Two stocks with prominent positions in their respective market sectors, which you won’t see us buying in Trillium portfolios, are diversified industrial General Electric and consumer staples giant Wal-Mart. Both companies historically have not met our social criteria. But recently, there have been exciting and potentially groundbreaking announcements at both companies. So we’ve been re-evaluating – do GE and Wal-Mart have a place in Trillium portfolios?
In May, GE announced the launch of its Ecomagination initiative to aggressively address the need for cleaner and more efficient energy, reduced emissions, and new sources of water. GE’s commitments include doubling its research budget for cleaner technologies, introducing new wind, solar, water purification, and energy efficiency products, and reducing its own greenhouse gas emissions. These developments present an opportunity for true environmental leadership from one of the world’s largest companies.
Other aspects of GE remain of concern: GE’s legacy of PCBs in the Hudson River followed by decades of unsatisfactory negotiations around clean-up, its development of nuclear power plants, its position as the 14th largest U.S. military contractor with both conventional and nuclear weapons-related contracts, its recent equipment sales to Iran through European and Canadian subsidiaries, and the conflicts of interest inherent in GE’s ownership of broadcast network NBC. As much as we applaud Ecomagination, we are not ready to add GE to Trillium portfolios.
In October, Wal-Mart announced a set of social and environmental commitments with perhaps even greater transformative potential than GE’s Ecomagination.

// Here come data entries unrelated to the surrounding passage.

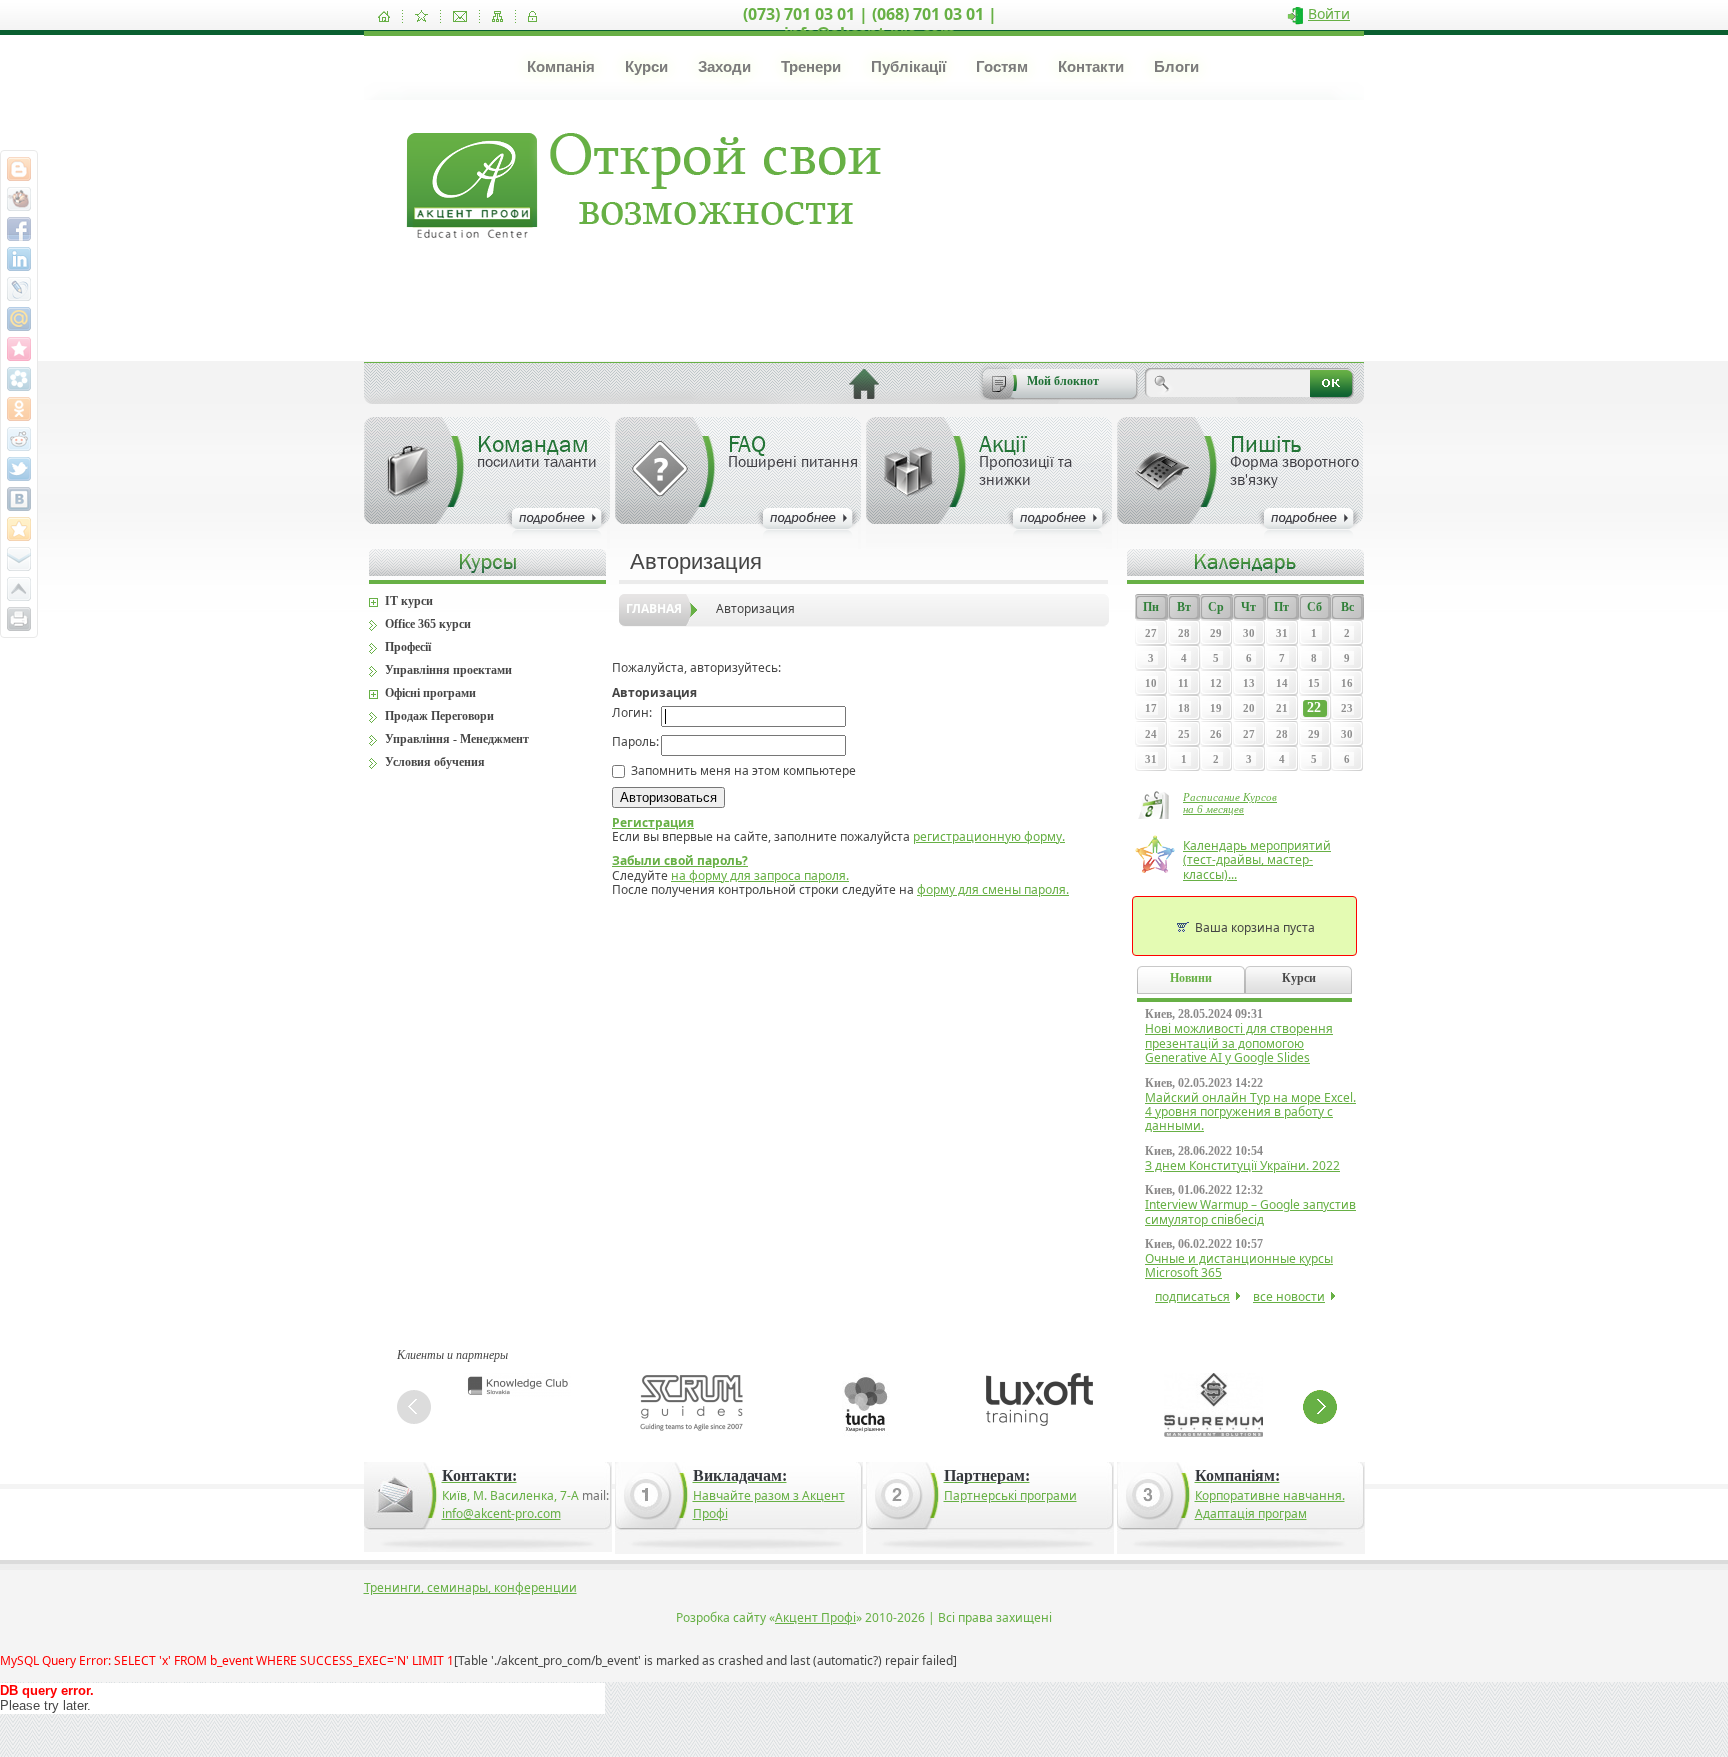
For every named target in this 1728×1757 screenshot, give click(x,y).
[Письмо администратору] (460, 16)
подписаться (1192, 1296)
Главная (654, 608)
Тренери (811, 66)
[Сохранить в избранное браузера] (19, 529)
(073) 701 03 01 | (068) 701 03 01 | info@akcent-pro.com (870, 23)
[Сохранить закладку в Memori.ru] (19, 349)
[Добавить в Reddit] (19, 439)
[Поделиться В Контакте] (19, 499)
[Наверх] (19, 589)
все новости (1289, 1296)
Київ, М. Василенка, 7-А (510, 1495)
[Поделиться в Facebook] (19, 229)
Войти (1329, 13)
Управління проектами (448, 670)
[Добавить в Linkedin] (19, 259)
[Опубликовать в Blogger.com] (19, 169)
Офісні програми (430, 693)
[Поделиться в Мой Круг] (19, 379)
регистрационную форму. (989, 836)
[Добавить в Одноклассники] (19, 409)
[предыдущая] (414, 1407)
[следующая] (1320, 1407)
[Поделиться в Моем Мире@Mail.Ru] (19, 319)
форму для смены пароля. (993, 889)
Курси (646, 66)
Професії (408, 647)
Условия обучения (435, 762)
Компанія (561, 66)
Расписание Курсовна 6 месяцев (1230, 803)
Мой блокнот (1063, 381)
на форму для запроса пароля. (760, 875)
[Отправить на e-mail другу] (19, 559)
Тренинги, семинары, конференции (470, 1587)
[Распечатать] (19, 619)
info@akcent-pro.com (501, 1513)
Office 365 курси (428, 624)
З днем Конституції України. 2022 (1242, 1165)
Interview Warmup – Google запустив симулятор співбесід (1250, 1211)
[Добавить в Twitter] (19, 469)
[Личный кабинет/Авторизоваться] (532, 16)
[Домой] (384, 16)
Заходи (724, 66)
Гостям (1002, 66)
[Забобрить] (19, 199)
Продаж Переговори (439, 716)
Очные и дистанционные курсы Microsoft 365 (1239, 1265)
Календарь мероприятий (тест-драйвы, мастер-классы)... (1257, 860)
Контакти (1091, 66)
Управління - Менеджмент (457, 739)
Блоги (1176, 66)
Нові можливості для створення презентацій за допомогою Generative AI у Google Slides (1239, 1043)
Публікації (908, 66)
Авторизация (755, 608)
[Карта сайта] (497, 16)
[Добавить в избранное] (421, 16)
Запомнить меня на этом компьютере (742, 770)
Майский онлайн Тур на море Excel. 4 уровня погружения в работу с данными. (1250, 1112)
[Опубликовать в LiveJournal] (19, 289)
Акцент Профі (815, 1617)
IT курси (409, 601)
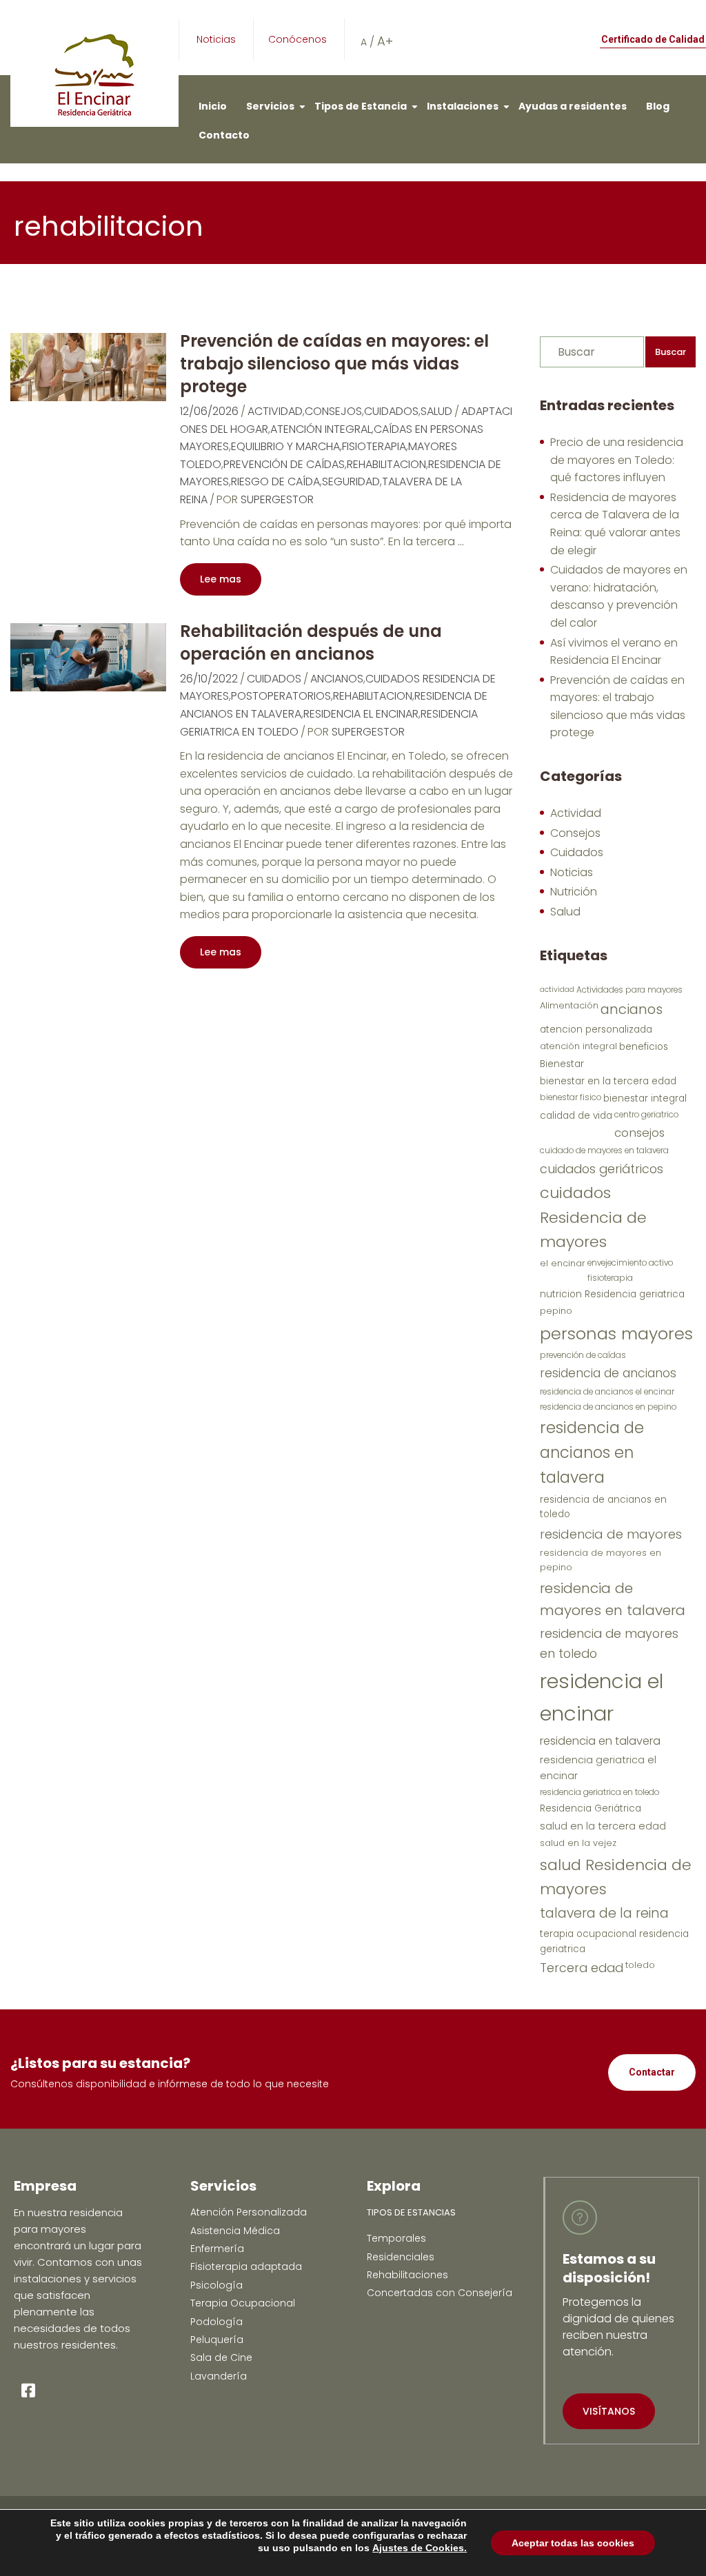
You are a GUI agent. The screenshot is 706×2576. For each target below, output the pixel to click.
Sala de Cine (221, 2357)
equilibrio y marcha (285, 446)
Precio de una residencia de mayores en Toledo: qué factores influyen (616, 459)
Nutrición (573, 892)
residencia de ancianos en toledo (603, 1507)
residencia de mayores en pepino (600, 1560)
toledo (640, 1964)
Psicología (216, 2285)
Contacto (224, 135)
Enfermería (217, 2248)
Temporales (396, 2238)
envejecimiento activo (630, 1262)
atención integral (321, 429)
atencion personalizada (596, 1029)
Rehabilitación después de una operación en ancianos (311, 642)
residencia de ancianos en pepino (608, 1406)
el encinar (562, 1263)
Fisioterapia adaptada (246, 2266)
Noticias (216, 39)
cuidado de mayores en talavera (604, 1150)
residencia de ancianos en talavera (592, 1452)
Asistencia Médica (235, 2231)
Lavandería (218, 2376)
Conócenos (297, 39)
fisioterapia (374, 446)
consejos (639, 1132)
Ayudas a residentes (572, 106)
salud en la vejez (578, 1842)
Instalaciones (462, 106)
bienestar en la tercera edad (608, 1081)
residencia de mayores (611, 1534)
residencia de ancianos (608, 1373)
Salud (436, 411)
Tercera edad (581, 1967)
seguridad (351, 481)
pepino (556, 1310)
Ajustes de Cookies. (419, 2547)
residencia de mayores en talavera (612, 1599)
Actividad (275, 411)
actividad (557, 989)
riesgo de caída (275, 481)
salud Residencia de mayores (616, 1877)
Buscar (670, 351)
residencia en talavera (600, 1741)
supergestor (277, 499)
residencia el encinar (360, 714)
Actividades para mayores (629, 989)
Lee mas (220, 579)
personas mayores (616, 1333)
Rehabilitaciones (407, 2275)
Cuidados (391, 411)
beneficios (643, 1046)
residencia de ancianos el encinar (607, 1391)
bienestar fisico (570, 1097)
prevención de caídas (284, 464)
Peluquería (216, 2339)
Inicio (213, 106)
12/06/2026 (209, 411)
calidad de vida (576, 1115)
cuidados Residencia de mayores (593, 1217)
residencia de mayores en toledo (609, 1643)
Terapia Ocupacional (242, 2303)
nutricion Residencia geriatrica (612, 1294)
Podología (216, 2322)
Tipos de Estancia (360, 106)
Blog (657, 106)
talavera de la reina (604, 1913)
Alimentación (569, 1005)
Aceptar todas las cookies (573, 2542)
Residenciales (400, 2257)
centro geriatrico (646, 1114)
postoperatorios (281, 696)
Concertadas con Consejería (439, 2293)
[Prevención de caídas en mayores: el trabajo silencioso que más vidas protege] (88, 366)
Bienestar (562, 1064)
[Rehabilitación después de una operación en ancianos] (88, 657)
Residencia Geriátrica (590, 1808)
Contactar (652, 2072)
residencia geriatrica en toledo (599, 1792)
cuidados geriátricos (601, 1168)
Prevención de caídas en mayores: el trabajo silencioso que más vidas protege (334, 363)
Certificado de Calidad (653, 39)
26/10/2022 (209, 679)
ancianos (336, 679)
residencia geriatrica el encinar (598, 1768)
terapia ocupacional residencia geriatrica (614, 1941)
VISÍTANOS (609, 2411)
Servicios (270, 106)
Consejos (333, 411)
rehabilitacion (386, 464)
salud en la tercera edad (603, 1826)
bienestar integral (645, 1098)
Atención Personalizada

Wal-Mart’s ambitious commitments address climate change, product and store sustainability, product sourcing, workplace diversity, benefits and wages, and are, in rhetoric at least, a turnabout from Wal-Mart’s formerly defensive stance. For Wal-Mart, the key will be implementation. Will Wal-Mart bring true change to those core issues that have been of such concern. The jury is still out about whether Wal-Mart will become an acceptable investment for us. In the meantime, we continue to own other attractive retail and consumer stocks.
From an investment perspective, we are satisfied with the opportunities to diversify around big stocks like GE and Wal-Mart – there are plenty of alternative attractive investment candidates in their sectors. But from a social perspective, we would very much like to add GE and Wal-Mart to our universe of buyable securities. The recent announcements are good steps in moving both companies in that direction. So keep watching… we may see GE and Wal-Mart as socially responsible stocks yet.